9. Em seu laudo técnico, não apurou o Sr Perito quaisquer manifestações patológicas de origem estrutural na alvenaria, nos tetos e forros, ou nas fundações, nem quaisquer outros vícios que pudessem comprometer a solidez da estrutura edificada. Neste sentido, sem que se cogite de qualquer risco à integridade física da Autora decorrente de vícios na construção do imóvel destinado à sua moradia, e ficando prejudicada a prova de que haveria o desplacamento do revestimento cerâmico do piso, também não há que se falar em prejuízos morais suportados pela parte autora da demanda, que foi contemplada pelo Programa de caráter assistencial Minha Casa Minha Vida, adquirindo imóvel majoritariamente custeado com recursos federais destinados à promoção de moradia para pessoas de baixa ou baixíssima renda, com contrapartida meramente simbólica dos beneficiários.

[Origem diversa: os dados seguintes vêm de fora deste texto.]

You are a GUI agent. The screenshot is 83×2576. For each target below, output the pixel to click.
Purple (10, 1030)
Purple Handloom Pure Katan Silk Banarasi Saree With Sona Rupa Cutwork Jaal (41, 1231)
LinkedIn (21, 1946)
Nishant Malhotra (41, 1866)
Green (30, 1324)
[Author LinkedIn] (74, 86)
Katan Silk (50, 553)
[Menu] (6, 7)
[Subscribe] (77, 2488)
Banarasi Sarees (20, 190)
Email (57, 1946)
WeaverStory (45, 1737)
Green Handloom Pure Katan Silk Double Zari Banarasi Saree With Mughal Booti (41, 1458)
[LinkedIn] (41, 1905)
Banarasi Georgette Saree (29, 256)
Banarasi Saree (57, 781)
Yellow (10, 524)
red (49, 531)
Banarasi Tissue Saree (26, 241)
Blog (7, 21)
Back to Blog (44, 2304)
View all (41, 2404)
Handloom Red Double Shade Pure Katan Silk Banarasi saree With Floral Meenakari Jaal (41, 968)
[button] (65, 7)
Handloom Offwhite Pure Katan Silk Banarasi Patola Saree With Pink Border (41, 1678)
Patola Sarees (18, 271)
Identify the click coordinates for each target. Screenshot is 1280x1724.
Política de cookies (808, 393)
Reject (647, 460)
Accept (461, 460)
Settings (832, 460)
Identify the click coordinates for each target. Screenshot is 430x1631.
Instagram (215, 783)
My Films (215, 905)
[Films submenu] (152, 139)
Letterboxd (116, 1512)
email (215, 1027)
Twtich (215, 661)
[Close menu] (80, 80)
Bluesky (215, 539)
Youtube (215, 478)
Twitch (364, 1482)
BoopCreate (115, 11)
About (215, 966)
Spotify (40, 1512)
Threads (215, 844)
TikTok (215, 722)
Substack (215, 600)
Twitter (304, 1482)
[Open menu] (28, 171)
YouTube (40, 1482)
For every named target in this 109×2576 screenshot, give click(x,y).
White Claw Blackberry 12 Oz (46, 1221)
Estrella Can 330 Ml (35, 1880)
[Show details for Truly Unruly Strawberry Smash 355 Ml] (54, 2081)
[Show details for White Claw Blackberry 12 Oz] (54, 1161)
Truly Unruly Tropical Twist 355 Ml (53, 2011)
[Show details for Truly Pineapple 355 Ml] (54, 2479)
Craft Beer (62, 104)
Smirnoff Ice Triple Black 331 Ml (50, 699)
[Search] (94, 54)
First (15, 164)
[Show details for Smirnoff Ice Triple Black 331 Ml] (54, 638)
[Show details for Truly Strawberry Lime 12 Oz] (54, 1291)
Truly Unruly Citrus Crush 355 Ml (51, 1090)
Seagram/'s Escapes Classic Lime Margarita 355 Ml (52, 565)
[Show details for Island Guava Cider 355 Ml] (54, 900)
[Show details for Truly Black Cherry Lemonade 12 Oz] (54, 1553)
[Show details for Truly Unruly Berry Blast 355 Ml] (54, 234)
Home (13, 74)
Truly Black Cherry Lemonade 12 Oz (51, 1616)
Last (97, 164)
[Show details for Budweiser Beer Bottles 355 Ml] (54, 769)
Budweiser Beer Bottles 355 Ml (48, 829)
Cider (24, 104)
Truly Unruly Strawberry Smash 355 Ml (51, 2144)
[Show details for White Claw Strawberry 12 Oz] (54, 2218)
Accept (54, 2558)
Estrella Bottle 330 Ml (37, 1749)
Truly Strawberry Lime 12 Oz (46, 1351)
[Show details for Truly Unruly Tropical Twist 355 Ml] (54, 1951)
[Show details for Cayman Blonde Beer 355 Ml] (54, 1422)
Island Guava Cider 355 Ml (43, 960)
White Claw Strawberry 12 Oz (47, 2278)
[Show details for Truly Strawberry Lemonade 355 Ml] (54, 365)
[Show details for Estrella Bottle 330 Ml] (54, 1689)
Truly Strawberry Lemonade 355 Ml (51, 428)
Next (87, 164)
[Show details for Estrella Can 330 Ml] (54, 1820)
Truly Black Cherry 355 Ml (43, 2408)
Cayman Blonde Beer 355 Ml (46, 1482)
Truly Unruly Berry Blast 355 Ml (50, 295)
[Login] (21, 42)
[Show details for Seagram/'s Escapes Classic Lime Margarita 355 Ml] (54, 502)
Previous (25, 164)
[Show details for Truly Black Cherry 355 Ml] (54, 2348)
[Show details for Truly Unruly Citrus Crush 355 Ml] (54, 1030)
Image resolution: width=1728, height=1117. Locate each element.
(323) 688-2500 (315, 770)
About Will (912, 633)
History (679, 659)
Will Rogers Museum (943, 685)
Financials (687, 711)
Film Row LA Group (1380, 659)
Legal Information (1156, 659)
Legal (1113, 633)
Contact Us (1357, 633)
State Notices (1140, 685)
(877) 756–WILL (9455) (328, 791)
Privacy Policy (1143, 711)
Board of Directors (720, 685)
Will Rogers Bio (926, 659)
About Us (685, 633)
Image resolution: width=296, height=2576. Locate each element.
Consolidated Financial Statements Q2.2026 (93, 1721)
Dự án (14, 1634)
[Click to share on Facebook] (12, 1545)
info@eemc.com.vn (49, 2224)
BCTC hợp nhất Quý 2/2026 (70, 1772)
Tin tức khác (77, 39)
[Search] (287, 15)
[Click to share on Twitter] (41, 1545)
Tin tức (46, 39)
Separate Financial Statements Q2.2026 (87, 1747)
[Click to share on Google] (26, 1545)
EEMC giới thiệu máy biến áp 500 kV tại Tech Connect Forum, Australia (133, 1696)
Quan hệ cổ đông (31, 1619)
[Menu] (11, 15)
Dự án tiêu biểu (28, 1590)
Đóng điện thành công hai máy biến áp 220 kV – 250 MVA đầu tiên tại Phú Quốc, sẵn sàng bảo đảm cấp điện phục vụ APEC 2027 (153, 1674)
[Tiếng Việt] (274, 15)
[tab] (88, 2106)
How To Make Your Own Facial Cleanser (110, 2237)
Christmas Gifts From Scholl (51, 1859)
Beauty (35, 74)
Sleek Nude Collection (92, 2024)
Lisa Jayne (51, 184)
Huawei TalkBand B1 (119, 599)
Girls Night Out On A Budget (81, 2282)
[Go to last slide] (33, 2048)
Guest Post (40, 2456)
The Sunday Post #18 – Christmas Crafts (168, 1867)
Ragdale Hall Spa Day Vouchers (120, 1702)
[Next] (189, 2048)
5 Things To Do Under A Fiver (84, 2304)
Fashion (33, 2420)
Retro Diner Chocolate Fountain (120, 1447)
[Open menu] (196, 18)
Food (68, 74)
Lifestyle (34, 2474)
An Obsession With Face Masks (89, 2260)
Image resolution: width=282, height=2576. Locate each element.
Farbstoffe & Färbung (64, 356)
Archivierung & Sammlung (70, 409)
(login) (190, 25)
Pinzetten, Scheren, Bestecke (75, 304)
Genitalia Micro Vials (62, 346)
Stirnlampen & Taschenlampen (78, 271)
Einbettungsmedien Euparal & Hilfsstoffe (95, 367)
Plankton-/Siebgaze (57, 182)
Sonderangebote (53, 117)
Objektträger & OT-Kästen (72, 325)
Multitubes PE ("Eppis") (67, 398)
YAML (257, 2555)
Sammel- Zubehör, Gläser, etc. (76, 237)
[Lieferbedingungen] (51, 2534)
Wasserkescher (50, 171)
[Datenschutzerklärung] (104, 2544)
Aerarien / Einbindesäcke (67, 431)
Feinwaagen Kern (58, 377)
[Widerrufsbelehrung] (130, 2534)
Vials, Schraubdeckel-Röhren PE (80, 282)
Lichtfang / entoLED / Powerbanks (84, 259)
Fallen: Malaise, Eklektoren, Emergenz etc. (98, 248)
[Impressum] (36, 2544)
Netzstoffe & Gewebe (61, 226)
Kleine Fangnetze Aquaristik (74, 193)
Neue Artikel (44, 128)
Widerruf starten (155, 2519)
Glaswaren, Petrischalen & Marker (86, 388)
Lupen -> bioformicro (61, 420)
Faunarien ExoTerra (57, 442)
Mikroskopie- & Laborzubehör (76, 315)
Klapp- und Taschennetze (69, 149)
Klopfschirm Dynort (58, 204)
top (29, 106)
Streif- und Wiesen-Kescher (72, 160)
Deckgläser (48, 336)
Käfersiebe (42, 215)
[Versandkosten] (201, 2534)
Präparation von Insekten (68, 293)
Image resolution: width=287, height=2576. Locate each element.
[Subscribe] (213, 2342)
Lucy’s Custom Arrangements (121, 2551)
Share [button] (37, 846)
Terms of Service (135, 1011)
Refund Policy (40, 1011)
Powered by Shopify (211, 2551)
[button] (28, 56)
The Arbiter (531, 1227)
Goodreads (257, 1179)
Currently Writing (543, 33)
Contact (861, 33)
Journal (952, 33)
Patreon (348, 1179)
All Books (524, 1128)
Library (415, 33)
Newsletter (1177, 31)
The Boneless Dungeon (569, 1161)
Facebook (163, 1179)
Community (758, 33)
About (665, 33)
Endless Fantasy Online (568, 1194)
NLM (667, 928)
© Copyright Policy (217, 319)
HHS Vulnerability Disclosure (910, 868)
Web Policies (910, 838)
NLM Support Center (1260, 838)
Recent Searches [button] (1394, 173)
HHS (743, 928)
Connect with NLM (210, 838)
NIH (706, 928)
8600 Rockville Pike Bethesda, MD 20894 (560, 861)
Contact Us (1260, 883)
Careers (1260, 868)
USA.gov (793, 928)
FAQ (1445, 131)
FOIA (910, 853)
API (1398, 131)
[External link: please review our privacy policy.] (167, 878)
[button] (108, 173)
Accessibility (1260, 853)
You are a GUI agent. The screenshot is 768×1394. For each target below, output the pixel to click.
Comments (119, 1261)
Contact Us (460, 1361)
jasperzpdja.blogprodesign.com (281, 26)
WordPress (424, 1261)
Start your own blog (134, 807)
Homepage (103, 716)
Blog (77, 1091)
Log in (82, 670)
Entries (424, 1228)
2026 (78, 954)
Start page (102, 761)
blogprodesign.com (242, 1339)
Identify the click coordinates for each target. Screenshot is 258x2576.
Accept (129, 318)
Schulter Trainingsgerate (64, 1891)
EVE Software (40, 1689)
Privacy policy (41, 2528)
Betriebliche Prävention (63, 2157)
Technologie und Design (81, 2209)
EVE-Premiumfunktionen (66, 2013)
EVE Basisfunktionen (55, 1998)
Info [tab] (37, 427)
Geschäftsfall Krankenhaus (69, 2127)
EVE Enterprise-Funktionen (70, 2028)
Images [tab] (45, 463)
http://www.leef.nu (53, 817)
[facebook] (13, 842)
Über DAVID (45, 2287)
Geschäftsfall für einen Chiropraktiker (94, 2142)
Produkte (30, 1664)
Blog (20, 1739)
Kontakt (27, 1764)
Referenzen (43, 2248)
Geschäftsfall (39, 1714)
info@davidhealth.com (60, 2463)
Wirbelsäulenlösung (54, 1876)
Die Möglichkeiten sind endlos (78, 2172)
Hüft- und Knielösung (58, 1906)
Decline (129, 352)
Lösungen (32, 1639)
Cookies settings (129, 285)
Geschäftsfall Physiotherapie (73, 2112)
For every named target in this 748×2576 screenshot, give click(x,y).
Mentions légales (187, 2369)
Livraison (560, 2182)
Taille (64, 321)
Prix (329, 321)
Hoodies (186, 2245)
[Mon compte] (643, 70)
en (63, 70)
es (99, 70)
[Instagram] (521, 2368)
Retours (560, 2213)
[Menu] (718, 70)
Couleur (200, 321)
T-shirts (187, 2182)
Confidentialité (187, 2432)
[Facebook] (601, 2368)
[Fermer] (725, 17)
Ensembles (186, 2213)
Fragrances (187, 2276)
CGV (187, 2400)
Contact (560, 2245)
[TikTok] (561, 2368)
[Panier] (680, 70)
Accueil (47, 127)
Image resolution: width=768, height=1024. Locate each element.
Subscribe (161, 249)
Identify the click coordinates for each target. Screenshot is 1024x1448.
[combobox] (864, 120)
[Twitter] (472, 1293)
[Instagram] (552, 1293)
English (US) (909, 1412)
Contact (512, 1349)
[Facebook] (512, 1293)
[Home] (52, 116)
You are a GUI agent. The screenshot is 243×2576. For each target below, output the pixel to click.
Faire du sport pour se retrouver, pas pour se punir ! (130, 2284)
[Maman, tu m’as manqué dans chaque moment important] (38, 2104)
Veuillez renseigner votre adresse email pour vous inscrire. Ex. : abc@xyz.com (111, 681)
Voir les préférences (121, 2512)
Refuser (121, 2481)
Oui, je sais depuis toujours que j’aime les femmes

10. Diante da improcedência dos pedidos indenizatórios, cumpre também desacolher a pretensão de reembolso dos honorários de assistente ténico, inclusive à falta de comprovação de tal dispêndio, o que não cabe ser suprido em sede recursal.
IV. Dispositivo
11. Apelação da Autora desprovida.
ACÓRDÃO
Vistos e relatados estes autos em que são partes as acima indicadas, a Egrégia 8ª Turma Especializada do Tribunal Regional Federal da 2ª Região decidiu, por unanimidade, desprover o recurso da parte autora, mantendo a sentença recorrida por seus próprios fundamentos, nos termos do relatório, votos e notas de julgamento que ficam fazendo parte integrante do presente julgado.
Rio de Janeiro, 23 de julho de 2025.